Bahaya Cyberbullying bagi Remaja

Remaja yang menjadi korban cyberbullying menunjukkan penurunan konsentrasi belajar, peningkatan absensi sekolah, dan penurunan prestasi belajar di sekolah (Beran & Li, 2007).

Triantoro Safaria, S.Psi., Ph.D. selaku Dosen Psikologi Universitas Ahmad Dahlan (UAD) dalam acara “Langkah Pakar” yang berlangsung di AdiTV, Sabtu (25/4/2015), memaparkan bahwa pertumbuhan pengguna internet di Indonesia terus meningkat dari tahun ke tahun. Jika di tahun 2010 rata-rata peningkatan pengguna internet di kota besar di Indonesia masih berkisar antara 30‒35%, pada tahun 2011 didapatkan adanya peningkatan berkisar antara 40‒45%.

Sementara menurut MarkPlus Insight (2011), jumlah pengguna internet di Indonesia pada tahun 2011 sudah mencapai 55 juta orang, meningkat dari tahun sebelumnya di angka 42 juta. Maka, peningkatan yang terjadi sebesar 13 juta pengguna. Angka pertumbuhan ini masih didominasi oleh anak muda dari kelompok umur 15‒30 tahun. Hal itu dibuktikan dengan survei yang dilakukan di masing-masing, yakni sekitar 50‒80%.

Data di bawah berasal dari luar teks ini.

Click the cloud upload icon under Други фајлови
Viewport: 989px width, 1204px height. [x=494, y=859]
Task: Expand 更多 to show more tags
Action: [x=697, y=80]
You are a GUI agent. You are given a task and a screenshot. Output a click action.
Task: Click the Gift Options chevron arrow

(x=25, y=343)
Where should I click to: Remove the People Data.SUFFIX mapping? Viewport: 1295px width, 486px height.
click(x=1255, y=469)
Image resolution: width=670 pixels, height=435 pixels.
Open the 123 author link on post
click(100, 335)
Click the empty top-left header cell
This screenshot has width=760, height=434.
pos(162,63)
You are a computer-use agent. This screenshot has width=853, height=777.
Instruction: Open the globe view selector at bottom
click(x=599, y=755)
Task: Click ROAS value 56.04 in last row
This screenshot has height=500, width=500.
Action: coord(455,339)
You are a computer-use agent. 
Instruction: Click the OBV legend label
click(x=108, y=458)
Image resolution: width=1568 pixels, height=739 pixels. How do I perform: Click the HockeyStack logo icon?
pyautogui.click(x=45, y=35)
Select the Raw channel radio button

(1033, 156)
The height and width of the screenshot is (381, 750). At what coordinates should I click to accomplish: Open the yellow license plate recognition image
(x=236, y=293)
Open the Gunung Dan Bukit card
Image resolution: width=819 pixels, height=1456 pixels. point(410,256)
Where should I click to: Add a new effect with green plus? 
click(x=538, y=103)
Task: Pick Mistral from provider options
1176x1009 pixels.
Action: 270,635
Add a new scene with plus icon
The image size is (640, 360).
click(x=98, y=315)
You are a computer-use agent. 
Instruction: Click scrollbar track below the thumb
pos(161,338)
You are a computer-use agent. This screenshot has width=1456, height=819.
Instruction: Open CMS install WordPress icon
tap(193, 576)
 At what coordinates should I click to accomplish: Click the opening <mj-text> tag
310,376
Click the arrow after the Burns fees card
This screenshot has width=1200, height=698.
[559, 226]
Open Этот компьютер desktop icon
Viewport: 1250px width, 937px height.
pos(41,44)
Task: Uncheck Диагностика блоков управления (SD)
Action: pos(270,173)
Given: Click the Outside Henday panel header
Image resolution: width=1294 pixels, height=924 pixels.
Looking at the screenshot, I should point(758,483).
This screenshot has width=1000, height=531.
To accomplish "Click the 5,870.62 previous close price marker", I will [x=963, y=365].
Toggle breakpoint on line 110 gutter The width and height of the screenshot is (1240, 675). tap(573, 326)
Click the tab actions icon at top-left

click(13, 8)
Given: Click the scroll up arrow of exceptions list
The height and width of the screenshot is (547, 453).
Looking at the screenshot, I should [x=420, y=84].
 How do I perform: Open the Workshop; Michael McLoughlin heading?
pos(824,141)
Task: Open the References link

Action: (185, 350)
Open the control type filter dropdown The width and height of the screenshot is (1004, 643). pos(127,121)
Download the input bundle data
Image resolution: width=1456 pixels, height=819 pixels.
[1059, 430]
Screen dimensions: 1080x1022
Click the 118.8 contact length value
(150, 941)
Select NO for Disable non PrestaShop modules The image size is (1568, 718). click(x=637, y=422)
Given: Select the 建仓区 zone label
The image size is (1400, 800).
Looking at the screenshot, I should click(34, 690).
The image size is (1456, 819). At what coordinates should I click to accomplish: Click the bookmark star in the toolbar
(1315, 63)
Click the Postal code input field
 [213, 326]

Dalam makalah Triantoro dijelaskan, komunikasi internet membawa banyak manfaat positif. Di antaranya  kemudahan memperoleh informasi yang tidak terbatas, penggunaan untuk proses belajar mengajar, e-learning, e-business, serta e-counseling. Namun, teknologi internet juga membawa beberapa dampak negatif, seperti pornografi, cybercrime, dan cyberbullying (Tokunaga, 2010).

Cyberbullying merupakan bentuk dari pelecehan dan penghinaan melalui dunia maya yang saat ini banyak dialami oleh anak-anak dan remaja. Cyberbullying ini bagian dari transformasi bullying ke dalam dunia maya. Perbedaannya terdapat pada konteks dan media terjadinya pelecehan serta penghinaan.

Lebih lanjut dijelaskan, di Indonesia, kasus anak dan remaja yang mengalami cybervictimization termasuk tinggi. Menurut penelitian yang terdapat dalam situs edukasi.kompas.com, 1 dari 8 orang tua menyatakan bahwa anak mereka pernah menjadi korban pelecehan dan penghinaan melalui media online. Sebesar 55% orang tua juga mengetahui seorang anak mengalami cyberbullying. Ancaman tersebut didapat dari hasil penelitian Ipsos tahun 2011, yang merupakan perusahaan riset global dari Prancis. Ipsos mensurvei sebanyak 18.687 warga di 24 negara, termasuk Indonesia, melalui metodologi survei online.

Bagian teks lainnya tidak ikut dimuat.